__EXCERPTED PASSAGE__
Responding to my post on Los Angeles as a transit metropolis, Atrios on the Eschaton blog speculates that the fate of transport in Los Angeles depends on three things, two of which are matters of “the psychology of the place.”
Contrary to popular perception, much of LA is quite dense and a hell of a lot of people use mass transit. And if the mayor gets his way, more better transit is coming. I think two things make it difficult for LA to be a great transit city. The first is simply the psychology of the place. People really don’t think anything about driving an hour in any direction. It makes the set if potential places – retail, friends, whatever – one might visit quite large. The second is that while LA is actually quite dense, in much of the city it’s a very even density. Light rail and subway systems are more useful if things are clustered around stations. …
I guess there is a third thing, that despite having all that lovely weather people are strangely allergic to walking.
The first and third things should look familiar to regular readers. They’re examples of the fundamental attribution error (FAE), the psychological observation that humans tend to overestimate the rationality of their own behavior and underestimate the rationality of other people’s. It’s most obvious in Atrios’s last point:
“… despite having all that lovely weather people are strangely allergic to walking.”

__COLLECTED MATERIAL__
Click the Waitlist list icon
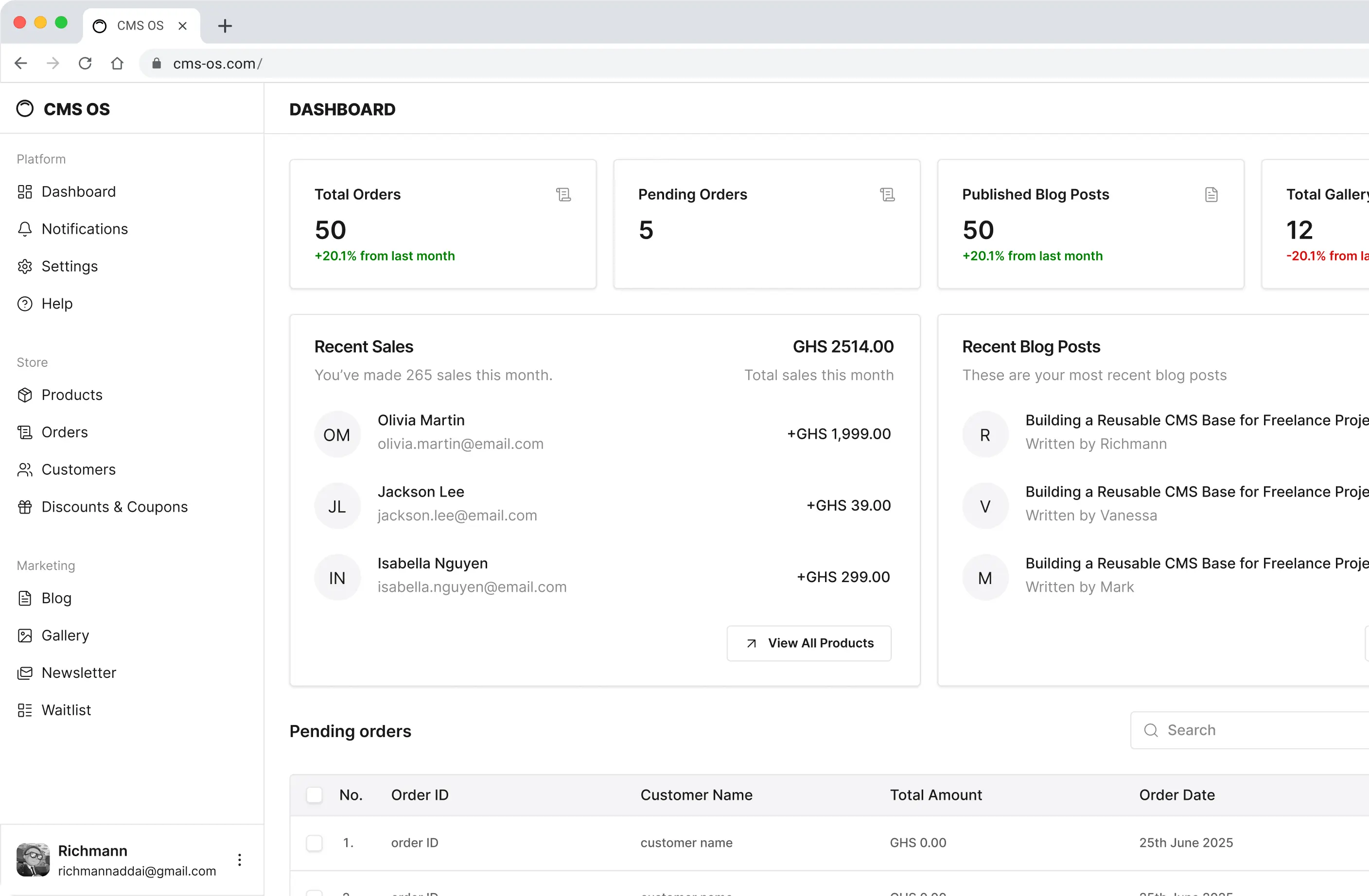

__TASK SET__
(a) In the Los Angeles transit post, why does Atrios regard the even density of much of the city as a difficulty for transit? Answer in one to three sentences.
(b) Extend the Los Angeles transit post beyond its last sentence.
The listing is not needed for any of this work.

__ANSWER LIST__
(a) Light rail and subway systems are more useful when things are clustered around stations. Much of Los Angeles, though dense, has a very even density, so it lacks such clusters.

(b)
Atrios is suggesting that the lack of walking must be something about “the psychology of the place,” because it doesn’t make rational sense given the nice weather. But the lesson of the FAE is that whenever we’re about to judge someone’s behavior to be nonrational, we should ask: “Wait, what if these people’s strange behavior is actually an entirely rational response to a situation that I don’t fully understand?”
A lot of Los Angeles is still not pleasant to walk in. Places that are, such as the more successful commercial strips, do have lots of people walking. So a shortage of pedestrians reflects rational responses to the situation. People do walk where pedestrians are welcome and where there’s enough density that people can get things done within walking distance. But much of LA is still not like that.
And what about the weather? Why don’t people walk in Los Angeles when their weather looks so lovely to a blogger shivering in the northeast? Because if you know Los Angeles you know how brutal desert sun can be. Notice that the only pedestrians in this photo are huddling in the only patch of shade. In fact, they’re sheltering exactly the way groups of pedestrians shelter under an awning in the rain. So if you’re a shivering northeasterner, you may not understand the Los Angeles situation until you see that sun there is something like rain is for you, an uncomfortable sensation that you want some protection from. (Los Angeles is planting a lot of trees, but unsheltered desert landscapes like the one above are still common.)
Ultimately, that kind of analogy — “this person’s situation is kind of like how I would feel if …” — is one of the key tools for moving beyond FAE and actually building understanding of the situations that other people are in. That, and just holding open the idea that their situation may be different from how you imagine it would be for you.
Jarret – Your criticism of the third point is certainly fair but I’m not sure that your criticism of the first is.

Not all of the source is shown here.